When a Wheel Bearing or Hub Assembly is bad, it will usually make a noise.

The noise can vary when you turn, and also with speed. This grinding noise indicates that your wheel bearings are bad, and you should replace them.

Common noises are squeaks, chirps, squeals, moans, grinding, growling, whining, etc. This noise usually does not vary with braking. If you are experiencing noise while breaking or that varies with applied brake pressure, then you most likely need to replace your brakes. We carry brake parts too, so give us a call. (877-929-7280)

One good way to tell if a wheel bearing is bad is by taking hold of the wheel at 6 and 12 o'clock and attempting to shake it while the wheel is lifted off the ground.

The amount of 'wiggle' room that your wheel has is play. There should be very little or no play in the wheel.

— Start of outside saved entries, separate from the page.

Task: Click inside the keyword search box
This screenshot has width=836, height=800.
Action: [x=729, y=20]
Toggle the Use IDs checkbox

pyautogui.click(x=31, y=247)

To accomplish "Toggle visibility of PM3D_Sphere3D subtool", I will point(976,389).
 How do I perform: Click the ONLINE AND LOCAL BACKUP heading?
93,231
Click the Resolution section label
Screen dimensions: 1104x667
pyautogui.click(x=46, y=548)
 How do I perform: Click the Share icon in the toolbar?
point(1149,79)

If you do have play in your wheel, you need to replace your wheel bearings or hub. If there is no play in your wheel, that doesn't necessarily mean your wheel bearing is good.

When you rotate the wheel by hand, and experience roughness or noise, this too can indicate bad wheel bearings.

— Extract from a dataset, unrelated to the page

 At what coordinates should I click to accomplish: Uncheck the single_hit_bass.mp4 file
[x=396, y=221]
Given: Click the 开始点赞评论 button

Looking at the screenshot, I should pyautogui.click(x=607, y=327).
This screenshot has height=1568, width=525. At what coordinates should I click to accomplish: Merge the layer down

Another check you can make is by checking the temperature of the wheel hub after driving ten miles. The hub portion should be barely warm (the wheel itself will be hotter because of the brakes). The hub's job is to prevent friction with the body. If the hub is warm, friction is causing it to heat up, and you need new hubs.

On many hubs, there is an ABS sensor. If the ABS sensor is bad, it will cause your ABS light to come on on the dash. This can also cause ABS malfunctions. Many hub assemblies have the abs sensor built into the hub. If this is the case with your hub, to fix this issue and restore your ABS, you will need a new hub assembly. To see if your hub assembly includes an ABS sensor or an ABS exciter ring, please contact us.

A bearing failure can be dangerous because it may cause the wheel to separate from the vehicle and/or cause a loss of steering control! It's not something to ignore or put off because there is no way to know how many miles the bearings will go before the unit fails completely. In most cases, it is not an immediate threat when your bearing begins to make noise, but it is not something to put off.

Replacing a wheel bearing or hub assembly will involve removing the wheel, hub nut and brakes to replace the unit. Do not use an impact installation of the hub nut. Use a torque wrench and tighten all bolts and nuts to specifications. You will not have to worry about the axle nut and torqueing it if you are replacing a hub that is not driven.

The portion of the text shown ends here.